Content starts
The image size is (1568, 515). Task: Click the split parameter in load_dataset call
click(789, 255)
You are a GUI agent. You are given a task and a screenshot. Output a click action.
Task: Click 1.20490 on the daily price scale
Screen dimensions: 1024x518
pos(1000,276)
Content ends
__Directions__: In the records above, copy exactly the lines from the one that contains "Task: Click 1.20490 on the daily price scale" through the last, and nothing else.

__Response to this task__:
Task: Click 1.20490 on the daily price scale
Screen dimensions: 1024x518
pos(1000,276)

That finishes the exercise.